United States District Court, D. Nebraska

April 19, 2018

HEATHER HASENBANK, Plaintiff,
v.
STAICA NELSON, Defendant.

          MEMORANDUM AND ORDER

          Richard G. Kopf Senior United States District Judge

         Plaintiff filed her pro se Complaint on April 4, 2018 (Filing No. 1) and was given leave to proceed in forma pauperis on April 18, 2018 (Filing No. 6). The court now conducts an initial review of the Complaint to determine whether summary dismissal is appropriate under 28 U.S.C. § 1915(e)(2).

         I. SUMMARY OF COMPLAINT

         Plaintiff alleges that Defendant, who is identified simply as a “cop, ” removed Plaintiff's children from her home without benefit of a court order or warrant on March 7, 2014.[1] Plaintiff claims Defendant violated her constitutional rights under the Fourth and Fourteenth Amendments and she brings suit under 42 U.S.C. § 1983 to recover damages for emotional distress.

         II. APPLICABLE STANDARDS ON INITIAL REVIEW

         The court is required to review in forma pauperis complaints to determine whether summary dismissal is appropriate. See 28 U.S.C. § 1915(e). The court must dismiss a complaint or any portion of it that states a frivolous or malicious claim, that fails to state a claim upon which relief may be granted, or that seeks monetary relief from a defendant who is immune from such relief. 28 U.S.C. § 1915(e)(2)(B).

         Pro se plaintiffs must set forth enough factual allegations to “nudge[ ] their claims across the line from conceivable to plausible, ” or “their complaint must be dismissed.” Bell Atlantic Corp. v. Twombly, 550 U.S. 544, 569-70 (2007); see also Ashcroft v. Iqbal, 556 U.S. 662, 678 (2009) (“A claim has facial plausibility when the plaintiff pleads factual content that allows the court to draw the reasonable inference that the defendant is liable for the misconduct alleged.”).

■ Your tasks
1) Based on the order, is each statement correct? (a) Plaintiff received leave to proceed in forma pauperis on April 18, 2018. (b) Plaintiff seeks damages for physical injury. (c) Defendant removed the children with a warrant.
2) Retype the passage of the order from "Plaintiff filed her" up to and including "for emotional distress.".
The entries are material apart from the order and unrelated to it.

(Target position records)
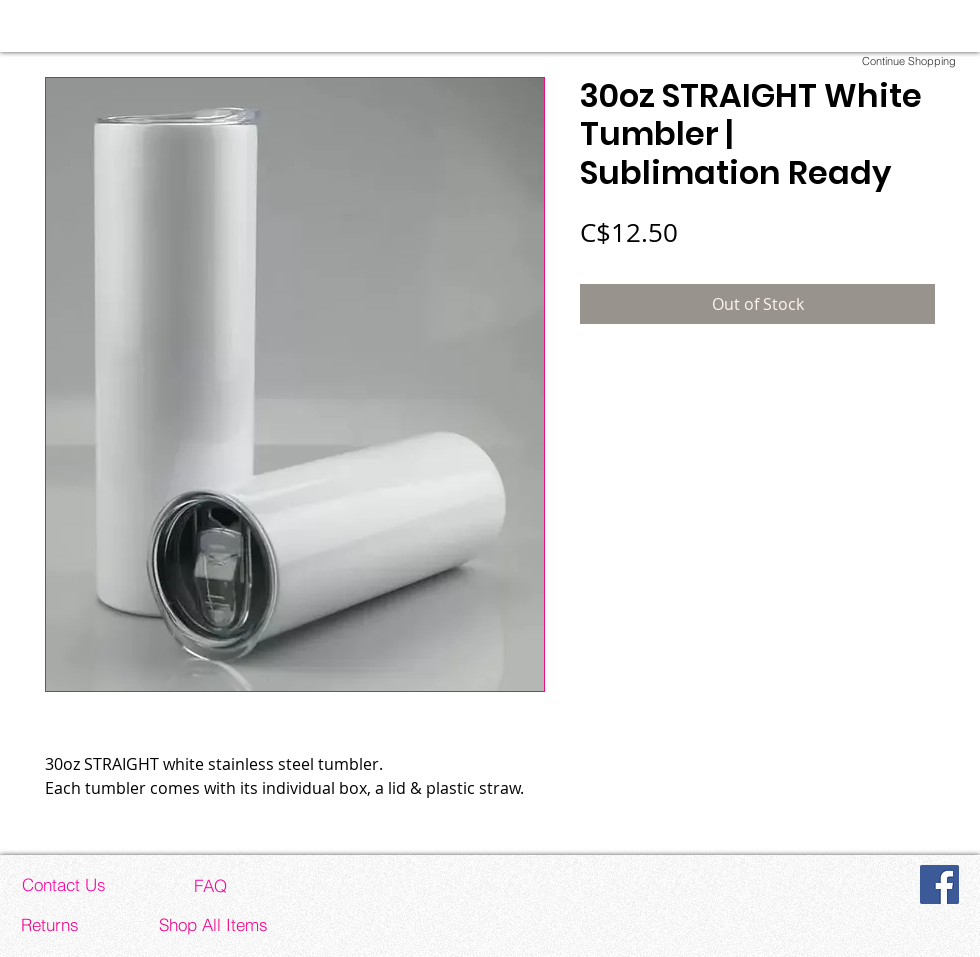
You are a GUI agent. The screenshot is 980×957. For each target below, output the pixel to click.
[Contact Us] (64, 884)
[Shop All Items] (213, 924)
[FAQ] (210, 885)
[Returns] (50, 924)
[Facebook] (939, 884)
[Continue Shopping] (909, 61)
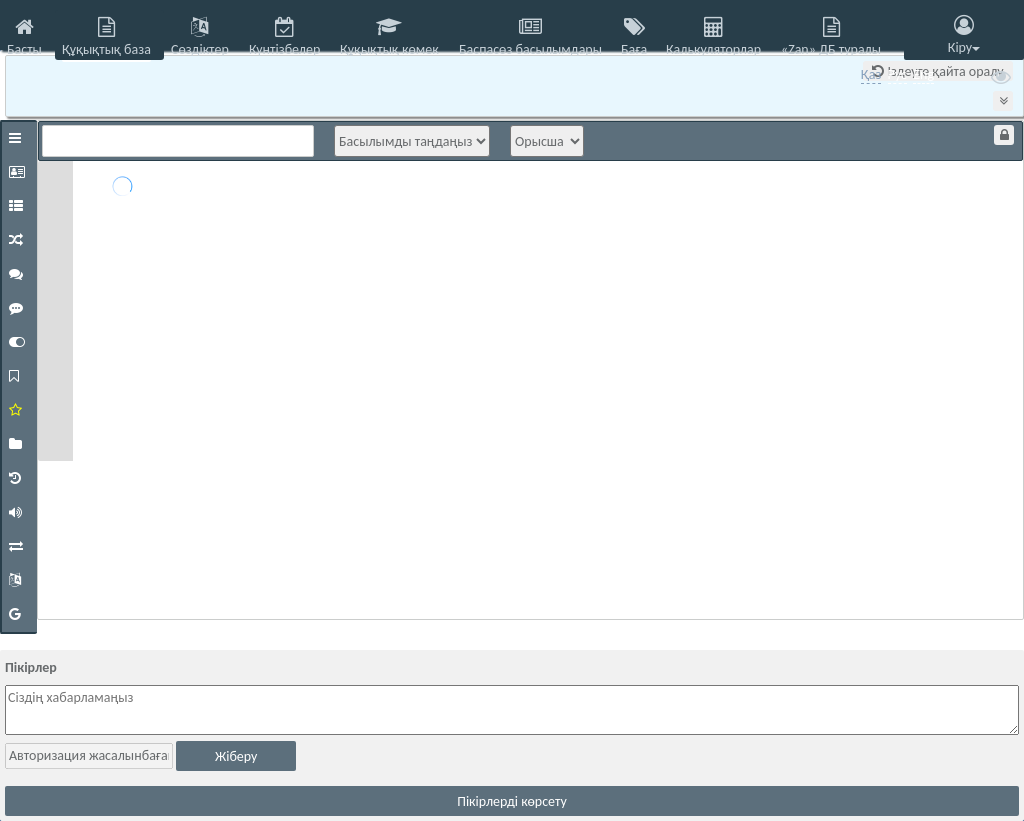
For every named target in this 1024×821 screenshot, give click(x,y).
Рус (897, 74)
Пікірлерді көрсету (512, 801)
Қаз (871, 74)
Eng (923, 74)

■ Task answers
1)
(a) Yes: "was given leave to proceed in forma pauperis on April 18, 2018"
(b) No: "to recover damages for emotional distress"
(c) No: "without benefit of a court order or warrant"

2)
Plaintiff filed her pro se Complaint on April 4, 2018 (Filing No. 1) and was given leave to proceed in forma pauperis on April 18, 2018 (Filing No. 6). The court now conducts an initial review of the Complaint to determine whether summary dismissal is appropriate under 28 U.S.C. § 1915(e)(2).

         I. SUMMARY OF COMPLAINT

         Plaintiff alleges that Defendant, who is identified simply as a “cop, ” removed Plaintiff's children from her home without benefit of a court order or warrant on March 7, 2014.[1] Plaintiff claims Defendant violated her constitutional rights under the Fourth and Fourteenth Amendments and she brings suit under 42 U.S.C. § 1983 to recover damages for emotional distress.